Mute Witnesses to Horror in Rwanda and Cambodia: The Stations of the Skulls on the Looney Front
Huffington Post | 6 April 2014
As the world marks the 20th anniversary of the start of the
Rwandan genocide on April 6, the macabre human remains of that terrible
massacre have become grim stations of the cross on the tourist circuit
in the otherwise magnificently beautiful country -- just as they did
years earlier in another far-off country from whose experience humanity
failed to learn.
They are 5,250 miles apart, one in Asia, the other in Africa. But in
each, huge piles of human skulls bear mute witness to the genocidal
horrors of the last quarter of the 20th century, long after the world
should already have learned better from the enormity of the Nazi
Holocaust.
Both have been memorialized in books, documentaries and films -- Cambodia in the Killing Fields, Rwanda in Hotel Rwanda.
But nothing quite prepares you for the physical presence of the empty
eye sockets staring out in blind despair, the jaw-less mouths agape in a
silent shriek of agony.
If Cambodia's nearly four-year-long killing fields in the late 1970s
lacked the inter-ethnic connotations often attributed to genocide, the
same cannot be said of the horror that consumed Rwanda in 1994, when in
just 100 days beginning on April 6 Hutu extremists killed an estimated
800,000 Tutsi and the moderate Hutu who protected them.

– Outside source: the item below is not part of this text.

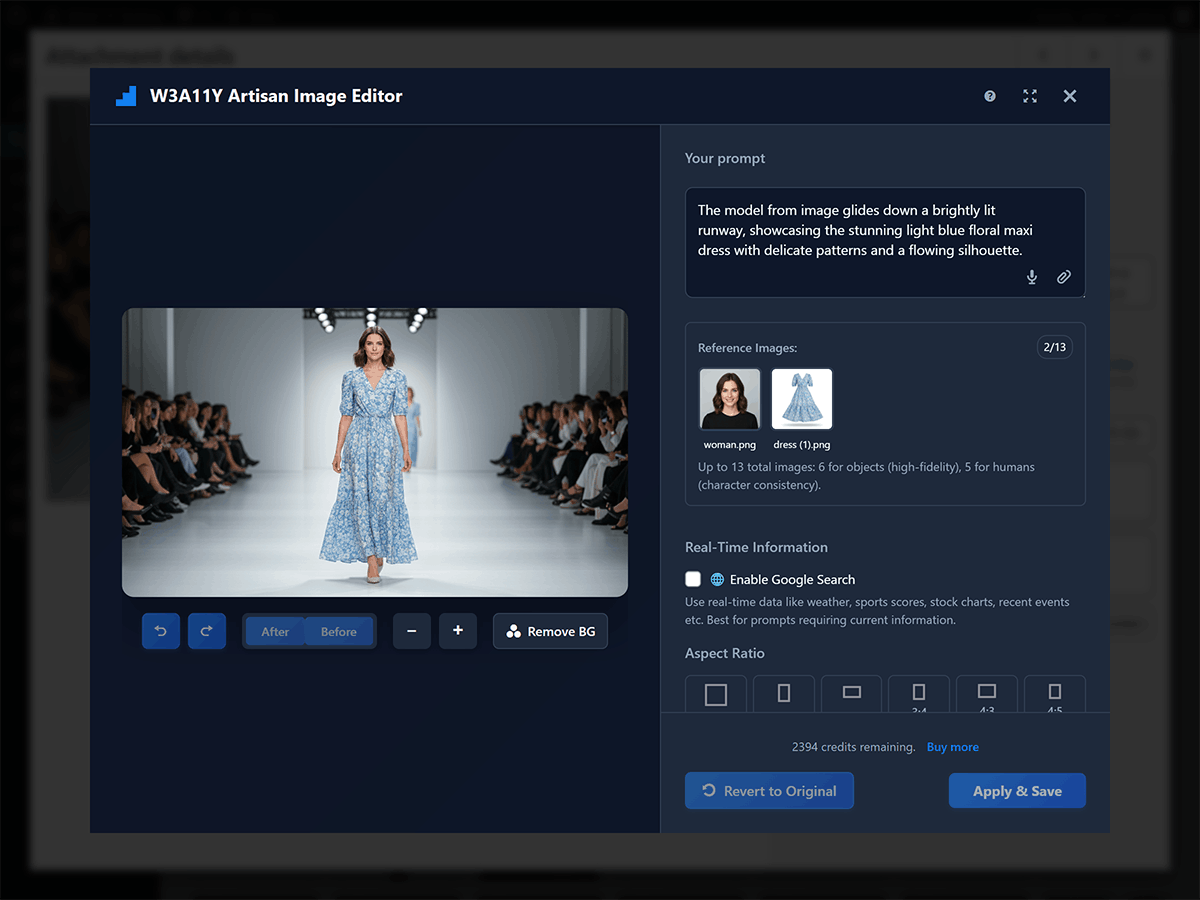Select the square aspect ratio option
The width and height of the screenshot is (1200, 900).
715,693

One such church is a raw brick-built rectangle in Ntarama, an hour's
drive from Kigali, Rwanda's capital. Here Hutu extremists first hurled
in grenades, then finished off 5,000 people crammed inside with guns,
machetes and clubs.
The victims still remain, still litter the floor with their bones
and shreds of clothing, their skulls piled high on shelves, an eternal
memorial to man's inhumanity to man.
All that is except one, Nyarabuzungu Dantsira, a woman who was saved
by being buried under an avalanche of corpses, among them her husband
and seven children.
A sign proclaiming "Never Again" in Kinyarwanda, French and English
has been fixed next to a hole breached in its wall above skulls, bones
and other remains honored with flowers beneath a green and purple
awning.
At a nearby church in Nyamata, skulls, bones and bloodstains on the
tin ceiling bear mute witness to 2,500 or more machine-gunned to death.

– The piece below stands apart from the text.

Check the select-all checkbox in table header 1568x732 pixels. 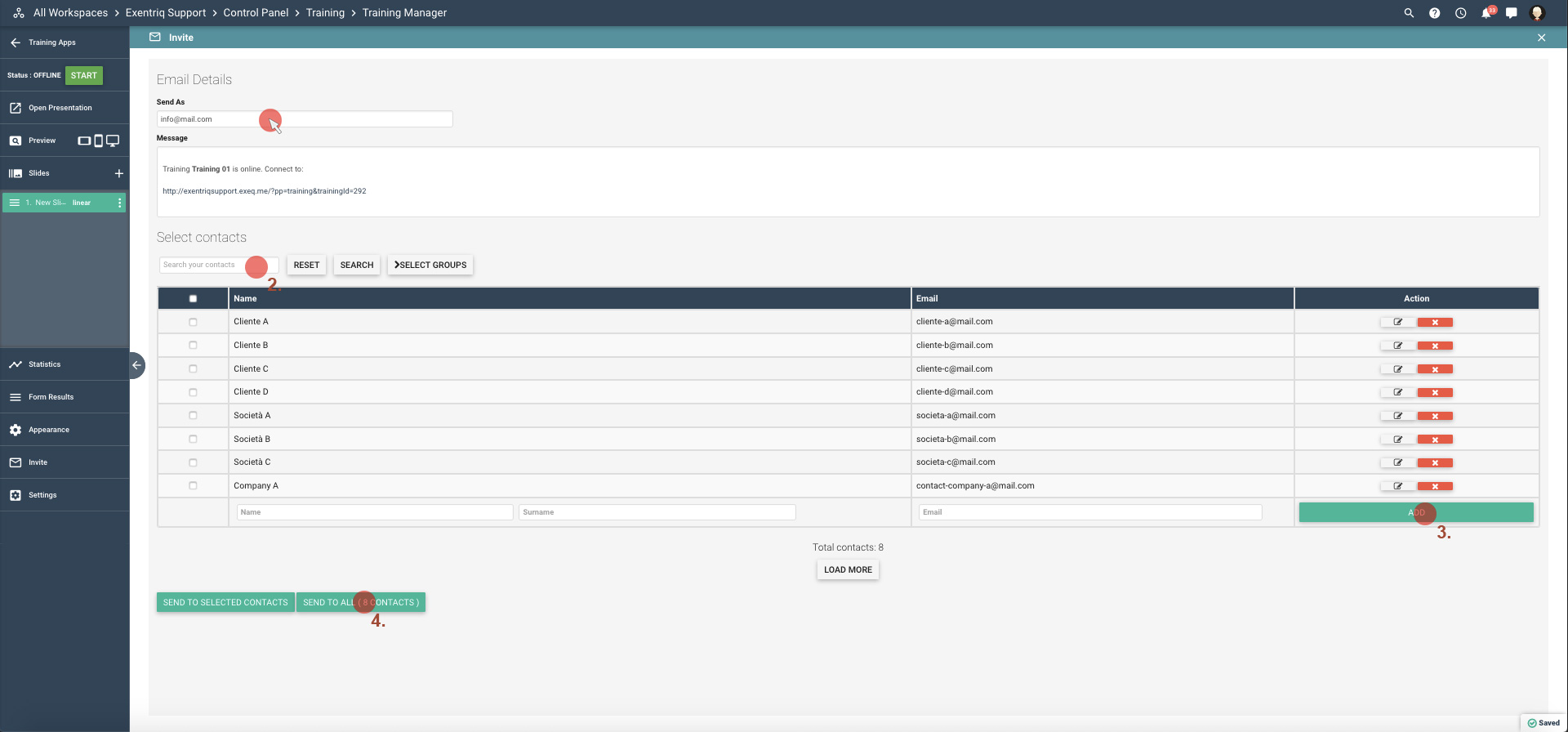pos(193,299)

Many of these churches lie in spectacularly beautiful surroundings.
The little town of Kibuye climbs a promontory and extends along slivers
of land into Lake Kivu amid emerald mountains, limpid waters and
tree-garbed islets.
The St. Jean Catholic Church and Home Complex crowns a little
hilltop with magnificent views. Here in mid-April 1994 thousands of men,
women and children were hacked, bludgeoned and shot to death.
Today skulls and bones stare out from glass encased shelves built
into the church's front. A stone block directs you to another memorial
to 11,400 victims slaughtered in the nearby stadium on April 17.

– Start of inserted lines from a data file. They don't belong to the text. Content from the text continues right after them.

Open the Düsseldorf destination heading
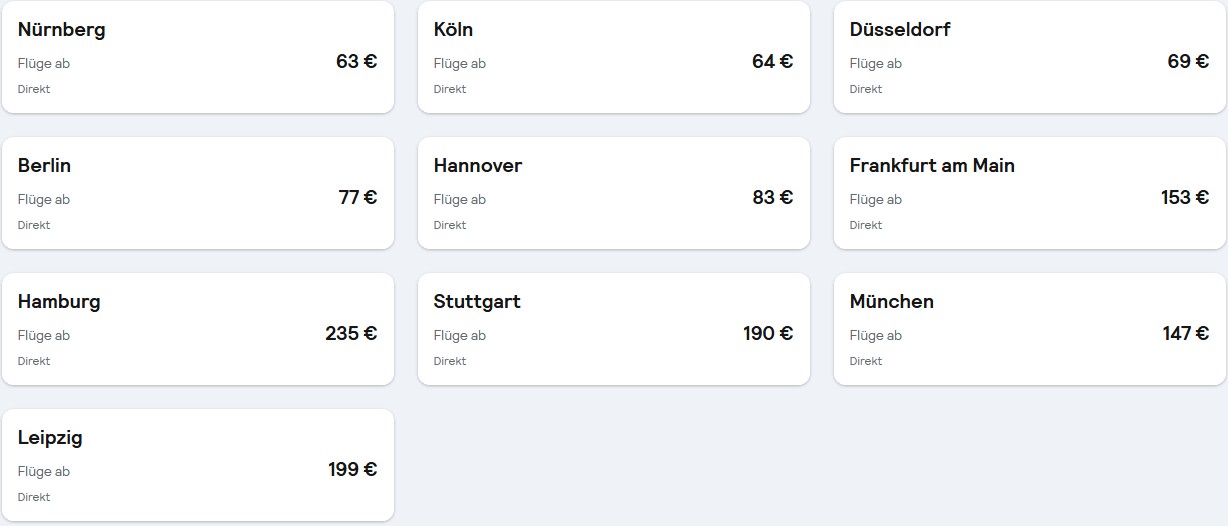The width and height of the screenshot is (1228, 526). pyautogui.click(x=899, y=30)
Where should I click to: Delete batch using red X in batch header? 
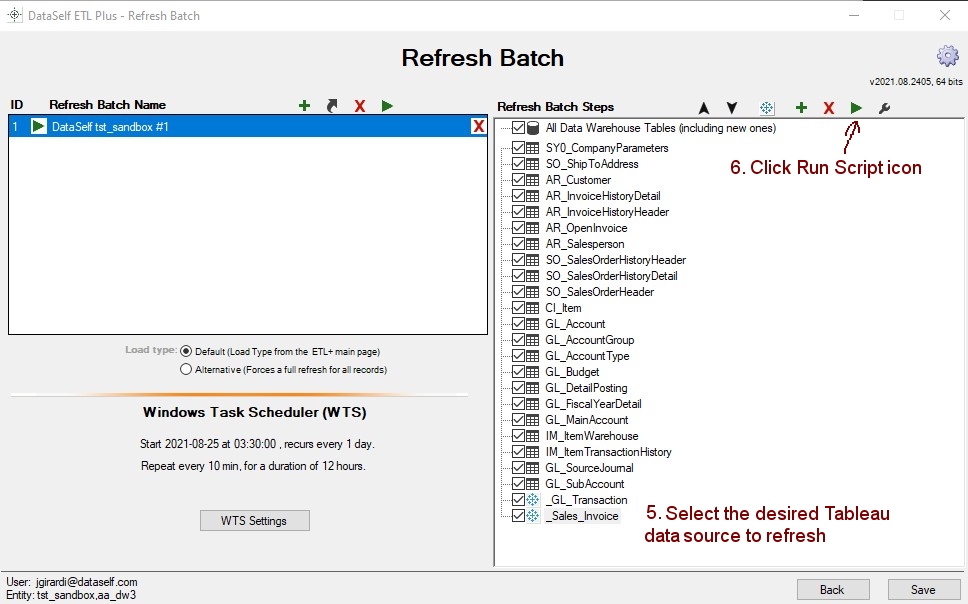tap(359, 106)
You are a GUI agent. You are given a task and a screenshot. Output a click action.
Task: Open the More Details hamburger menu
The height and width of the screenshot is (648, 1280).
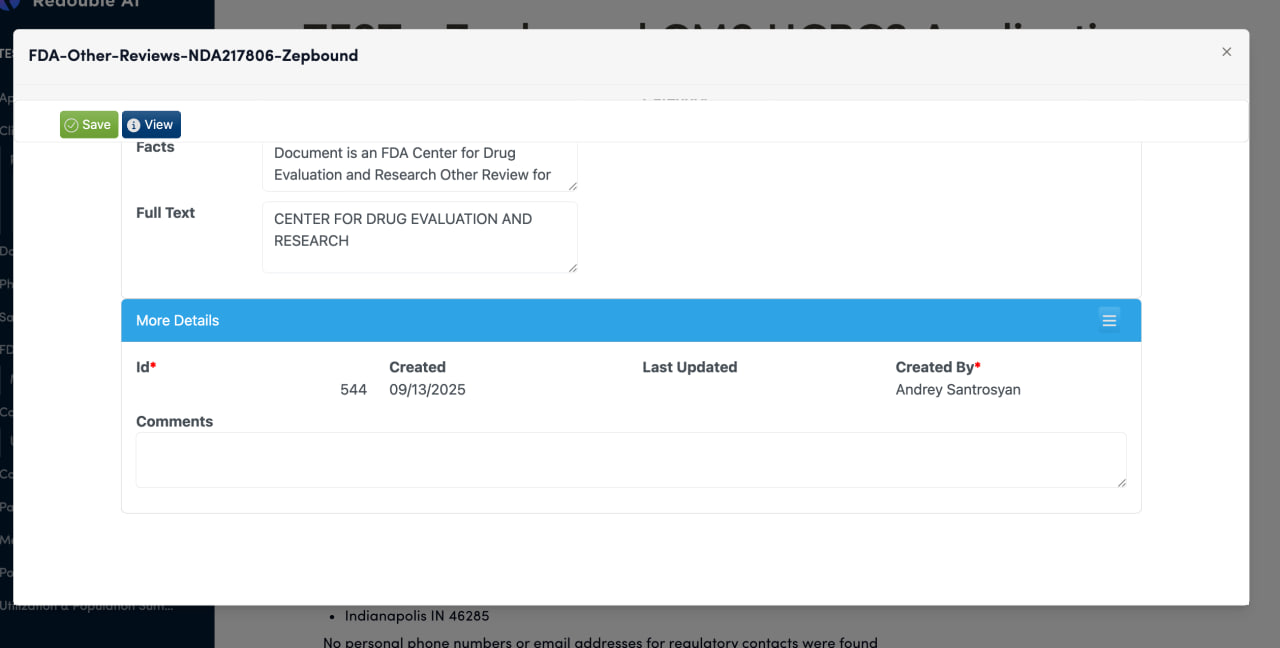pyautogui.click(x=1108, y=320)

If it is true that the human mind has difficulty in comprehending the
enormity of mass killings and it is the single example or a digestible
combination of them that really brings home the utter horror, then
nowhere is that more true than in the pink-painted Kigali Memorial
Centre in the capital.
Here, among the mass graves of 250,000 victims, among rooms devoted
in morbid solidarity to other 20th-century genocides, from the German
massacre of the Herero in Namibia at the start of that blighted century,
through the Armenian genocide and Nazi Holocaust, to the horrors of
Srebrenica, here among the skulls and bones, there is a section devoted
to children, with their pictures, a brief description of their likes and
cause of death.
Beneath the photo of an infant: tortured; hacked by machete, slashed by machete in his mother's arms, age nine months.
Here you can take in the true measure of the horror beyond the blur of numbers and statistics.
Beneath the photo of a pretty little girl: Ariane Umutoni, age: 4.
Favorite food: cake. Enjoyed: singing and dancing. Behavior: a neat
little girl. Cause of death: stabbed in her eyes and head.
For not-so-mute witnesses to man's inhumanity to man just cross the
continent to Sierra Leone. A young man stands in rags outside the Crown
Bakery café on Freetown's Lightfoot Boston Street begging for alms,
jagged stumps protruding where his hands should be.
He is one of thousands of survivors of a civil war that culminated
in 1999 in Operation No Living Thing, one of the most brutal episodes of
a monstrously brutal conflict that tore the little country apart in
more than a decade of massacres and blood-soaked coups.
Launched by the bestial Revolutionary United Front (RUF), the
operation claimed 6,000 lives alone in Freetown and destroyed large
swaths of the city. It was the climax of RUF's appalling atrocities that
left thousands of people without hands or feet, in a massive frenzy of
mutilation until West African regional forces, British troops and the UN
finally reestablished peace.
In Rwanda, too, you can find the mutilated survivor of its genocide,
where a slashing machete only succeeded in lopping off a limb and not a
life.
On the other side of the world, in the tranquil emerald countryside
just 10 miles south of Phnom Penh, Cambodia's capital, a modest Buddhist
stupa with double-gilded eaves houses over 5,000 skulls, an
infinitesimal fraction of the 1.7 million Cambodians tortured, starved
or slave-labored to death by Pol Pot and his Khmer Rouge henchmen during
their horrific years in power from 1975 to 1979.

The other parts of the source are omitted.